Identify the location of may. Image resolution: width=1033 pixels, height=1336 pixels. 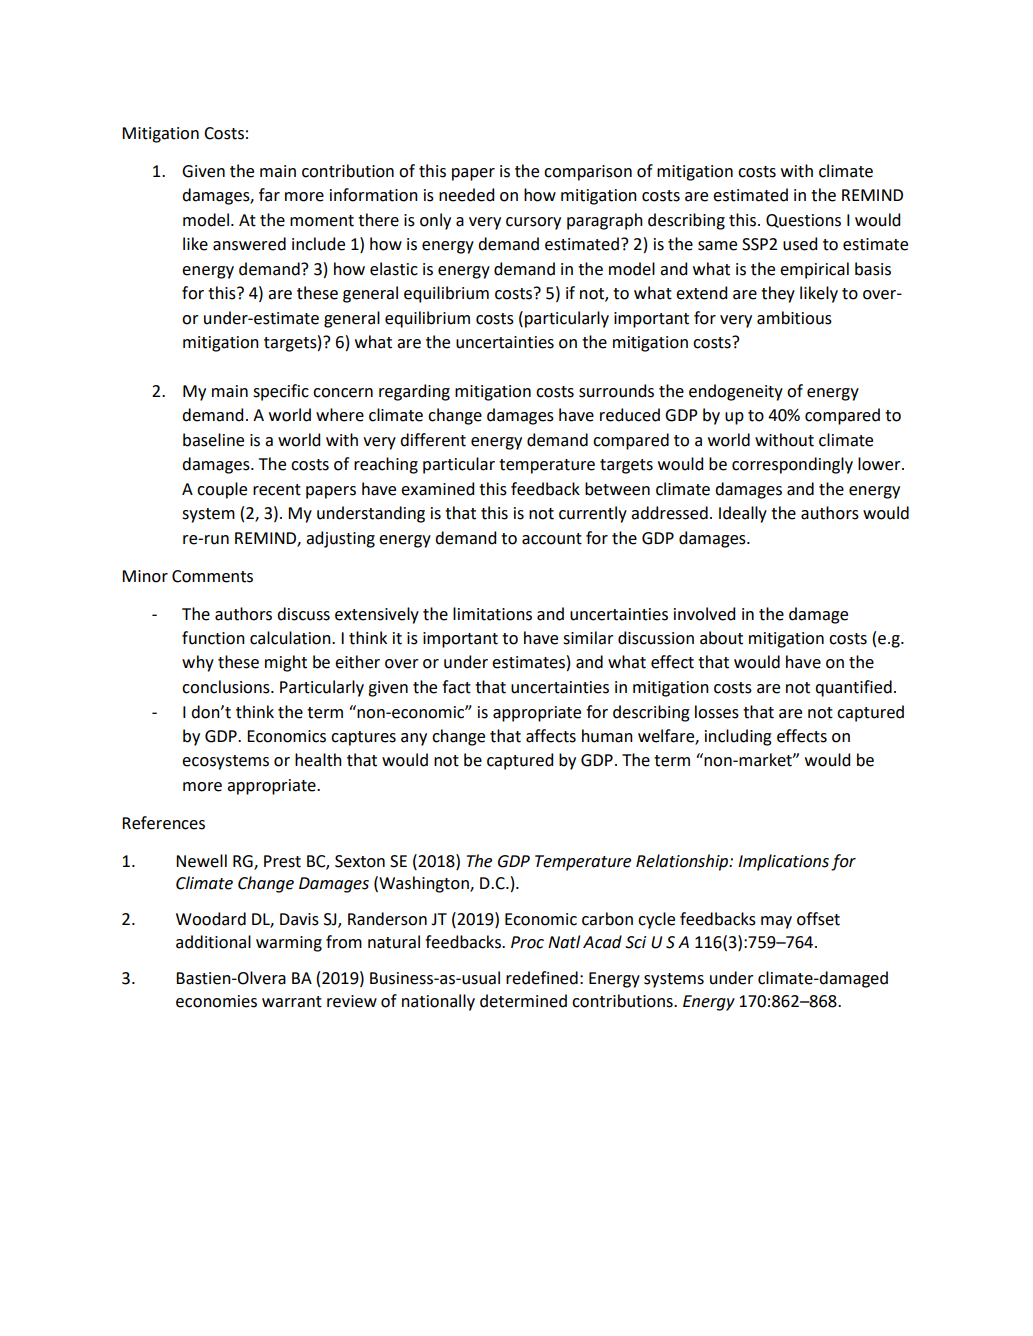
(776, 922).
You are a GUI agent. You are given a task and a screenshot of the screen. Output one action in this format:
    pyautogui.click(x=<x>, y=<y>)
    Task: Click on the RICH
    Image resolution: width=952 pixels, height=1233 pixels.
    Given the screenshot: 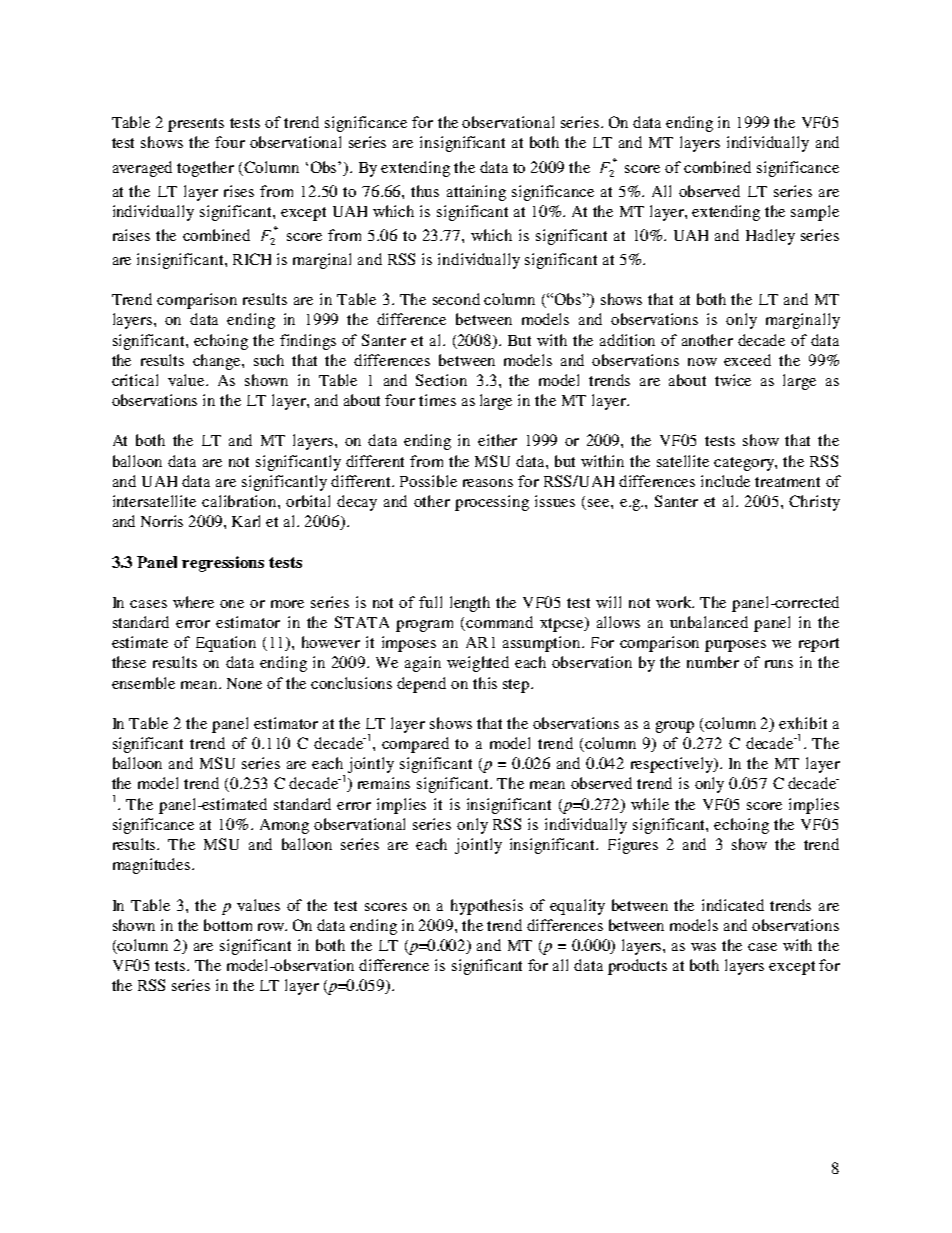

Work to do ->
Copy every row above, requests included, but multiply each coordinate in the answers by 0.3 and round to whole numbers, with halves rounded up. Leave the pictures out.

Answer to this exercise ->
Identify the location of may. Image resolution: width=1033 pixels, height=1336 pixels. 
(233, 277).
You are a GUI agent. You are given a task and a screenshot of the screen. Output one action in this format:
    pyautogui.click(x=<x>, y=<y>)
    Task: Click on the RICH
    Image resolution: width=952 pixels, height=1233 pixels.
    Given the screenshot: 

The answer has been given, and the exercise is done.